Digital Version of July/August 2015
June/July 2015 Digital Edition
Digital Version of May/June 2015
Anatomy of a turnaround: The Cook County Department of Homeland Security and Emergency Management
In May of 2011, Michael Masters was appointed executive director of the Cook County, IL Department of Homeland Security and Emergency Management (DHSEM) by Toni Preckwinkle, who had been elected President of the Cook County Board of Commissioners five months earlier, in December, 2010, on a platform of bringing accountability, transparency and integrity to county government.
Masters, who earned a masters degree from Cambridge University and his law degree at Harvard, had previously served as the chief of staff of the Chicago Police Department, an assistant to the mayor and holds the rank of Captain in the U.S. Marines. He also serves as an adjunct professor at the John Marshall Law School in Chicago.
In this exclusive interview with Government Security News, Masters indicated that one of the best parts of signing on to the job was that he had an extraordinary boss in Preckwinkle, who provided her constant support. With that support he has been able to recruit and hire an exemplary team and engage in a total organizational redesign of his department. That was the good news.
The bad news was that he was taking on a gargantuan task that consisted of nothing less than converting an agency that was in dire need of a strategic overhaul into a model urban agency with accountability, transparency and integrity -- a task that would likely require him to call on everything he had ever learned through his education, as well from his time in the mayor’s office, the Chicago Police Department, and the Marines combined.
For starters, prior to Preckwinkle’s election, the Cook County DHSEM had been the subject of a number of investigations by various agencies, including one by the Office of the Inspector General of DHS. Moreover, as Masters quickly learned, the Department had no ability to support local, state or federal partners; no functional training and exercise programs were being provided to first responders; there was zero operational capacity and total financial disarray.
Adding an extra layer of complexity was the fact that Cook County is the second largest county in the U.S., encompassing 946 square miles, 134 jurisdictions including the City of Chicago and a total population of roughly 5.1 million people.

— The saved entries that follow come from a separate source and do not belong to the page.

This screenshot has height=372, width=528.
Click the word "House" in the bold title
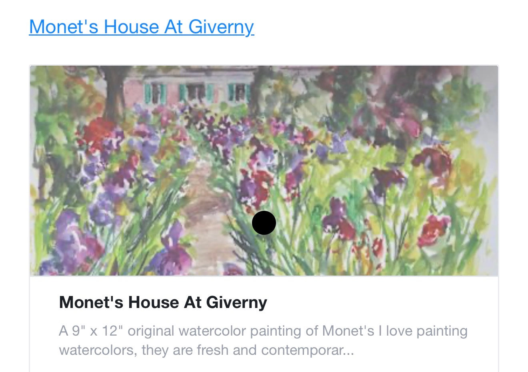point(154,302)

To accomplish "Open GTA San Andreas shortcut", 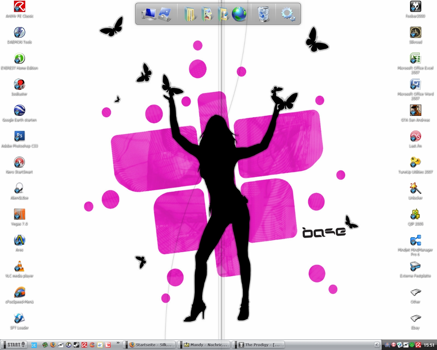I will point(415,111).
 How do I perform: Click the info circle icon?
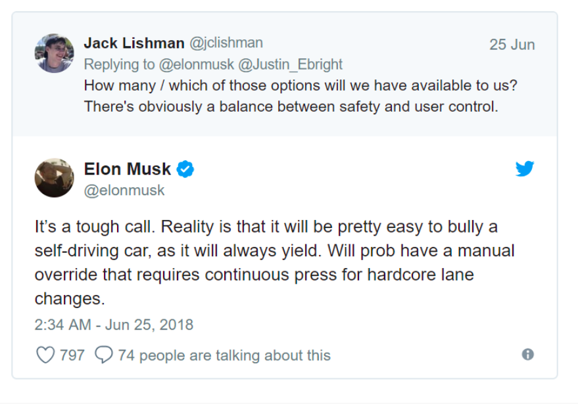pyautogui.click(x=527, y=354)
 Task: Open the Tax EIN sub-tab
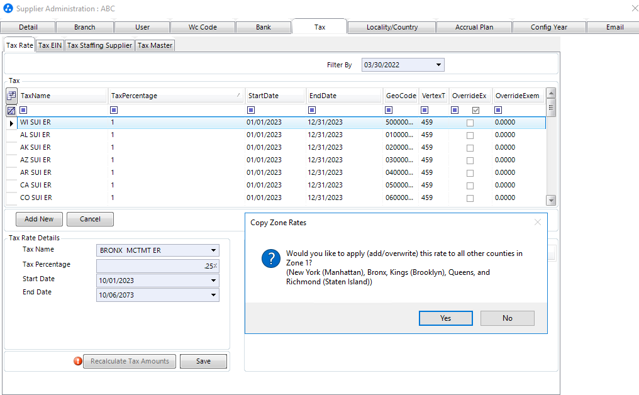point(50,45)
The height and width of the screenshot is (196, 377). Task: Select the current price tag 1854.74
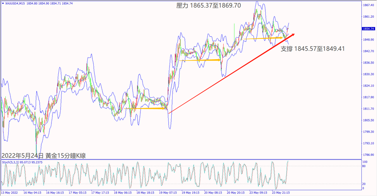click(368, 28)
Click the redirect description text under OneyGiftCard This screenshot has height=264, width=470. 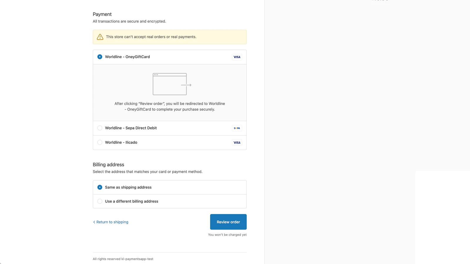click(x=170, y=106)
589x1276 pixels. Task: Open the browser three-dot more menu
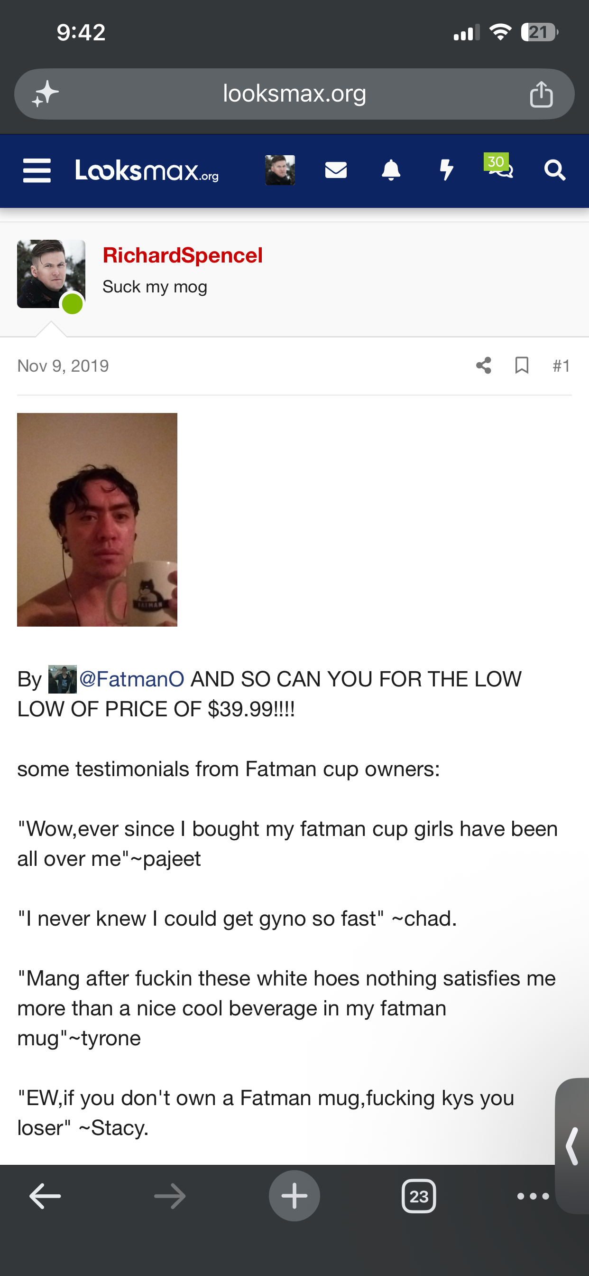(533, 1196)
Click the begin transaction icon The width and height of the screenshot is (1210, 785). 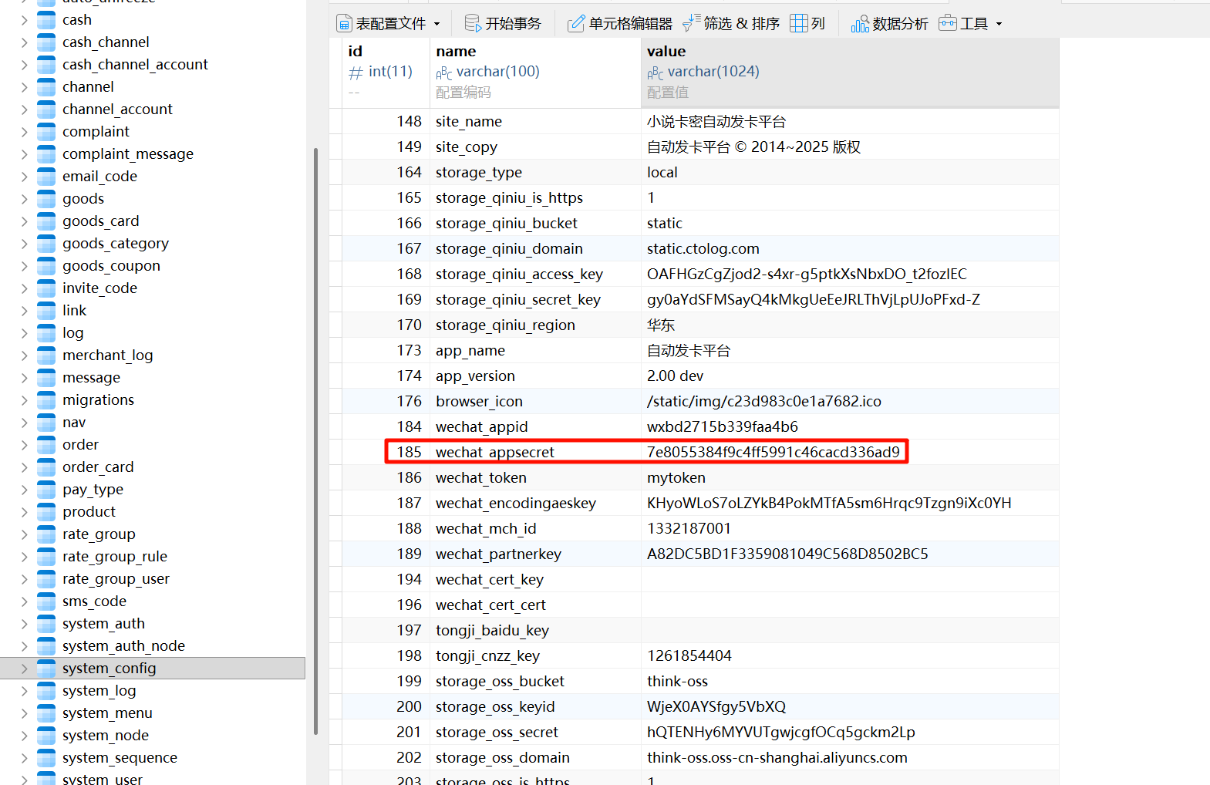point(473,24)
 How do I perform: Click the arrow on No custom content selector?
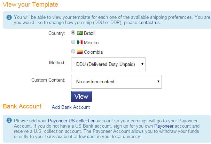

Classified by the DHS as an Urban Area, the county is, as Master’s pointed out, “a point of interest for those who would wish harm to all of us, including our families and friends,” as well as “a locale that faces regular severe weather, including tornadoes, floods and blizzards,” all of which adds up to a situation that calls for a very committed and dedicated department devoted to homeland security and emergency management.
What follows is a step by step account of the measures that were employed by Michael Masters and the team that he put together to implement fiscal responsibility, accountability, transparency, innovative leadership and improved services in Cook County government.
The turnaround began, according to Masters, with the development of a comprehensive planning, information-sharing, operations, logistics, training and grants management program that could effectively serve key stakeholders in the public, private, non-profit and academic sectors, along with, most critically, the residents of Cook County.
One of the first steps in the plan was to initiate an internal audit of previous practices with respect to accounting, grant management and financial transparency. What the audit disclosed, unfortunately, was that the previous administration did not actively apply for grants, and on the rare occasions when it did, management of the grants received was questionable at best. It was clear to Masters that proper management of funds is not only essential for proper administration of programs and federal grant dollars, but also will benefit Cook County residents by enhancing regional capabilities and preparedness.
Accordingly, it was time to recruit a new grants team, one that included individuals with experience both in local and state government. The department then instituted a grants management process, which includes system checks and guidelines to ensure that efforts are in compliance with federal regulations, agency administrative requirements and relevant Office of Management and Budget circulars.
At the same time, every effort was made to address past issues with respect to procurement, property and record requirements, so as to ensure a transparent and accountable system guided by performance metrics. The team now identifies grants, applies for those for which DHSEM is qualified and provides local jurisdictions with notice of available grant opportunities.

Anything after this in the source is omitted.